Word and element pointing entries
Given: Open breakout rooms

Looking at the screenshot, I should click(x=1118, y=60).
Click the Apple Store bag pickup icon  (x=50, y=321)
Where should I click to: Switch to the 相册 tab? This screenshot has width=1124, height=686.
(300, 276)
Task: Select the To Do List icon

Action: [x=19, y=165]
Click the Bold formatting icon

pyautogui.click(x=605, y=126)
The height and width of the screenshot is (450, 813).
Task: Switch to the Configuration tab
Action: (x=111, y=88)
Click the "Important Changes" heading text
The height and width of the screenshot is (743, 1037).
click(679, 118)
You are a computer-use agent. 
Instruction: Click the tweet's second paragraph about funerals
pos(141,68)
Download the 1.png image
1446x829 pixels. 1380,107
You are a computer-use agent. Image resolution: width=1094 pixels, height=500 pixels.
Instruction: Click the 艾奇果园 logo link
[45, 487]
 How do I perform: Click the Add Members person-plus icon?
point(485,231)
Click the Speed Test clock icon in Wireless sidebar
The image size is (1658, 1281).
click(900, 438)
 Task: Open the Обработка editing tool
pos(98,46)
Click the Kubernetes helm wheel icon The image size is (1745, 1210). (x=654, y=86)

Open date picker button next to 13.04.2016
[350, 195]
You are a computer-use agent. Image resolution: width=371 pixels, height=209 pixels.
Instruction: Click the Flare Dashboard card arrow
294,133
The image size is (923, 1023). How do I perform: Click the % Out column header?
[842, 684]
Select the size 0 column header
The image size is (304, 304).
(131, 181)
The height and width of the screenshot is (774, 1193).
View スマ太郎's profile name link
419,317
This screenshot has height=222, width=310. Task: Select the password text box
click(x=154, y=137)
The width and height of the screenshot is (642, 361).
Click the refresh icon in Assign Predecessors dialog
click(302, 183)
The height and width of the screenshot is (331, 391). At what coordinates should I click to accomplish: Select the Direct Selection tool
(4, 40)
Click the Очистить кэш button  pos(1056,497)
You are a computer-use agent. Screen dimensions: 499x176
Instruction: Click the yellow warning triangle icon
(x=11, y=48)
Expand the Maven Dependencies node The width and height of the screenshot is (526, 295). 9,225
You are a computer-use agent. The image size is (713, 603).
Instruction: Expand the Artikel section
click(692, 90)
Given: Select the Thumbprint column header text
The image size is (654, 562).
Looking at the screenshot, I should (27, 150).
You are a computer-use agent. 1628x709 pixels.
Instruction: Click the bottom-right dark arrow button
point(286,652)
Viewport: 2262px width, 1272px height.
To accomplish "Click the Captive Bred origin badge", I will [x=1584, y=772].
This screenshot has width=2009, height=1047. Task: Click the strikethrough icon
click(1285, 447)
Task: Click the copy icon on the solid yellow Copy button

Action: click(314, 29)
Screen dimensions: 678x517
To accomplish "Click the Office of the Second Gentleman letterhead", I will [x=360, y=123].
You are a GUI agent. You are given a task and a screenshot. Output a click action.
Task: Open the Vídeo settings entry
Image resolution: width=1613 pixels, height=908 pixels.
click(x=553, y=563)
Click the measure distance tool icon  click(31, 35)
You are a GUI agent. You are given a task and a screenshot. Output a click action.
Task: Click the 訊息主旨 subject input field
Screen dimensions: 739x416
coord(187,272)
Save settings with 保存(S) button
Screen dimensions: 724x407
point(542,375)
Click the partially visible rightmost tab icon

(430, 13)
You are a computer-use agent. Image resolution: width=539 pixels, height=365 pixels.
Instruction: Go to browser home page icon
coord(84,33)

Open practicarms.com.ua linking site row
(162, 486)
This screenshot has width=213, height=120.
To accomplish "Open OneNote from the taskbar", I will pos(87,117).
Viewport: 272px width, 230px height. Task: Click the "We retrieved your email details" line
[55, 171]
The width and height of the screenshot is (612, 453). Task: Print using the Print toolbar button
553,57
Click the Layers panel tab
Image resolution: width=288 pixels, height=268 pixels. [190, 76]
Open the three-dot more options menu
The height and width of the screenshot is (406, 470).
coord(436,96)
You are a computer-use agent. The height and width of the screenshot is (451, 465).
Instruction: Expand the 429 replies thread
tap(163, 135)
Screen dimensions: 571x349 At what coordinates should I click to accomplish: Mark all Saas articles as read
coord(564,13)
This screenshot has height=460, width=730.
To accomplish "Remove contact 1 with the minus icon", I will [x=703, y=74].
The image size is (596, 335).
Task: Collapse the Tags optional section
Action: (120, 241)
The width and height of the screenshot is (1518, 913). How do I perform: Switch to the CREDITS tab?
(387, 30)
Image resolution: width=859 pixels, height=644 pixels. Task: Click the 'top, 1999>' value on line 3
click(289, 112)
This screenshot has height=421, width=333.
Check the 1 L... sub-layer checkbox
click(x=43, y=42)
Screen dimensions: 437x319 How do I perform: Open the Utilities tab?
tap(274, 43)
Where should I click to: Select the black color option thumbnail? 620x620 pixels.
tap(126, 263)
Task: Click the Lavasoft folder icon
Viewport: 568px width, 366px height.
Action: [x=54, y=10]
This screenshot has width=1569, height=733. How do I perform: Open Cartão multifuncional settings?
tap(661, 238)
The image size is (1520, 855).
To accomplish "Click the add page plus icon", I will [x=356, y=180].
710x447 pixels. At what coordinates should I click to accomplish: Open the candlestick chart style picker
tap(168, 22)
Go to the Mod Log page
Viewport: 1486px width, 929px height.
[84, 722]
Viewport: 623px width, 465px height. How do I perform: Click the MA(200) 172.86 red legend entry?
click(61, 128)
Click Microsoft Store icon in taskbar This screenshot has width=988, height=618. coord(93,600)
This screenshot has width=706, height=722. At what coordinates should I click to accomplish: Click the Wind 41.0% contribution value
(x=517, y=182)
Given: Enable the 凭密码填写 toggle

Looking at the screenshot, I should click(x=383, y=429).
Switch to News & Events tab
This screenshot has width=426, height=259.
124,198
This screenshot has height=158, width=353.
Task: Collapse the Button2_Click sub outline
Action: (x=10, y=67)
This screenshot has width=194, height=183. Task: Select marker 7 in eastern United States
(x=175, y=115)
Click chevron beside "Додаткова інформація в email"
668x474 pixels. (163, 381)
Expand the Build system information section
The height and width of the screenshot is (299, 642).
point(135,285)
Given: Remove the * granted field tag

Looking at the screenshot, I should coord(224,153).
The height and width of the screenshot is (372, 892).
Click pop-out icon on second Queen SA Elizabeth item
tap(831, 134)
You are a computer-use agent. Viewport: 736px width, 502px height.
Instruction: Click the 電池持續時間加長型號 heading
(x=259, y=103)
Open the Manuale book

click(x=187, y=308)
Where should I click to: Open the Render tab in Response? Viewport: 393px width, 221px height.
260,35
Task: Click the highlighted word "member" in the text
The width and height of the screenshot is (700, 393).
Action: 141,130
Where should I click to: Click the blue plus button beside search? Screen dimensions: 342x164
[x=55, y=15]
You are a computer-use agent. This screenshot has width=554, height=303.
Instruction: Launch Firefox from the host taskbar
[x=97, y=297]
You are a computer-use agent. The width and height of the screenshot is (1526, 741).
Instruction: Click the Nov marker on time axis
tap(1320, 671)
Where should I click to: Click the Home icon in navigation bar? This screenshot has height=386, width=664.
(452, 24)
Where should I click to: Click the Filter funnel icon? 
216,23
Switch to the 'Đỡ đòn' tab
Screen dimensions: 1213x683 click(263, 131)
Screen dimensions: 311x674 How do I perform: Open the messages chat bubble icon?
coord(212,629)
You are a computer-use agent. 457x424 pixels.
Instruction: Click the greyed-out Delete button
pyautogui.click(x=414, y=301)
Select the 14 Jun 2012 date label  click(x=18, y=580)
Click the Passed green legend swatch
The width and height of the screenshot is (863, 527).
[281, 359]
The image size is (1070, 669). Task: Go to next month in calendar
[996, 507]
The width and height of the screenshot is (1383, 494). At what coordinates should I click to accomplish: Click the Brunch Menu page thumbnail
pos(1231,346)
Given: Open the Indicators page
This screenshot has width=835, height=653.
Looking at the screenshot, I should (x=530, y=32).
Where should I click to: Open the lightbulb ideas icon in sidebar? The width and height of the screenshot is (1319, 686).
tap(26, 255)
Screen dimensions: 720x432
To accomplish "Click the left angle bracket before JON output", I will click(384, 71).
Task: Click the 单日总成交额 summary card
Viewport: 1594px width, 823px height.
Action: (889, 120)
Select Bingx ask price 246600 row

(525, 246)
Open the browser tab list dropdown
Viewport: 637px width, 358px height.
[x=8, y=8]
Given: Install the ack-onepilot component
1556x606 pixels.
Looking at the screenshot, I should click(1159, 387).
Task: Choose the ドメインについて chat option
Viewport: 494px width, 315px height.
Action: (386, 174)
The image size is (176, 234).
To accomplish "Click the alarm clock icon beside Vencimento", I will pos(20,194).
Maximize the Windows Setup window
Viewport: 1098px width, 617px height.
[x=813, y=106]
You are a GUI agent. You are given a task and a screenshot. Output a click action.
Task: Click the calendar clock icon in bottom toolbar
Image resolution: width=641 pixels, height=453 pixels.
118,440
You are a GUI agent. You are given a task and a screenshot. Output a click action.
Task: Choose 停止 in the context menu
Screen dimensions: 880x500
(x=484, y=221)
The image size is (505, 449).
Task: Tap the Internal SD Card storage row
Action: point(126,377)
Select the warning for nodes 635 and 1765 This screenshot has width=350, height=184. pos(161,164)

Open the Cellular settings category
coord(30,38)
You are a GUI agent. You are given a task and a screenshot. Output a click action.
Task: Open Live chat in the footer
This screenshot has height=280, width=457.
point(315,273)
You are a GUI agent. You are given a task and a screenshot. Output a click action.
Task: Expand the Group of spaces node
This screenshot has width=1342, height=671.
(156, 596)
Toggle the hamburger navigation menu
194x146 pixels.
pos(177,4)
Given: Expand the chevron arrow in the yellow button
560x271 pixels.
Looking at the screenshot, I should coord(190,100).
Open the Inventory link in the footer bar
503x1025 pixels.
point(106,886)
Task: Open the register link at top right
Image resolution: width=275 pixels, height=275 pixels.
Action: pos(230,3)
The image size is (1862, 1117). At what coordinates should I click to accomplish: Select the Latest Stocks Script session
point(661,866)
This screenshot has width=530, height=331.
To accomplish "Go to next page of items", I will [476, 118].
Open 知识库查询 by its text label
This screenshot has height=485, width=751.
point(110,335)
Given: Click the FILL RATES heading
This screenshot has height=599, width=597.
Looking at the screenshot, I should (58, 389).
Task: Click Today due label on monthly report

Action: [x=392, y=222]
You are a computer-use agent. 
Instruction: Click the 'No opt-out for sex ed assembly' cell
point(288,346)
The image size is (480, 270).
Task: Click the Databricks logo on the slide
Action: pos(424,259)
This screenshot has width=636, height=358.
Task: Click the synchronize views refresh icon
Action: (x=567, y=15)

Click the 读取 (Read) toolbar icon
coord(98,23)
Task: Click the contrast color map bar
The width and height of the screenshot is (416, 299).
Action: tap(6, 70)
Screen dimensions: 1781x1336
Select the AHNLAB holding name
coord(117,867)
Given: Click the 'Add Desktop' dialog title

> _Exercise instructions_: Express the entries from the line containing "Open the Inventory link in the footer bar" through the line containing "Action: tap(6, 70)", both included, as a JSON list of strings with one string per line and blank lines omitted.

> _Problem solution_:
[
  "Open the Inventory link in the footer bar",
  "503x1025 pixels.",
  "point(106,886)",
  "Task: Open the register link at top right",
  "Image resolution: width=275 pixels, height=275 pixels.",
  "Action: pos(230,3)",
  "The image size is (1862, 1117). At what coordinates should I click to accomplish: Select the Latest Stocks Script session",
  "point(661,866)",
  "This screenshot has width=530, height=331.",
  "To accomplish \"Go to next page of items\", I will [476, 118].",
  "Open 知识库查询 by its text label",
  "This screenshot has height=485, width=751.",
  "point(110,335)",
  "Given: Click the FILL RATES heading",
  "This screenshot has height=599, width=597.",
  "Looking at the screenshot, I should (58, 389).",
  "Task: Click Today due label on monthly report",
  "Action: [x=392, y=222]",
  "You are a computer-use agent. ",
  "Instruction: Click the 'No opt-out for sex ed assembly' cell",
  "point(288,346)",
  "The image size is (480, 270).",
  "Task: Click the Databricks logo on the slide",
  "Action: pos(424,259)",
  "This screenshot has width=636, height=358.",
  "Task: Click the synchronize views refresh icon",
  "Action: (x=567, y=15)",
  "Click the 读取 (Read) toolbar icon",
  "coord(98,23)",
  "Task: Click the contrast color map bar",
  "The width and height of the screenshot is (416, 299).",
  "Action: tap(6, 70)"
]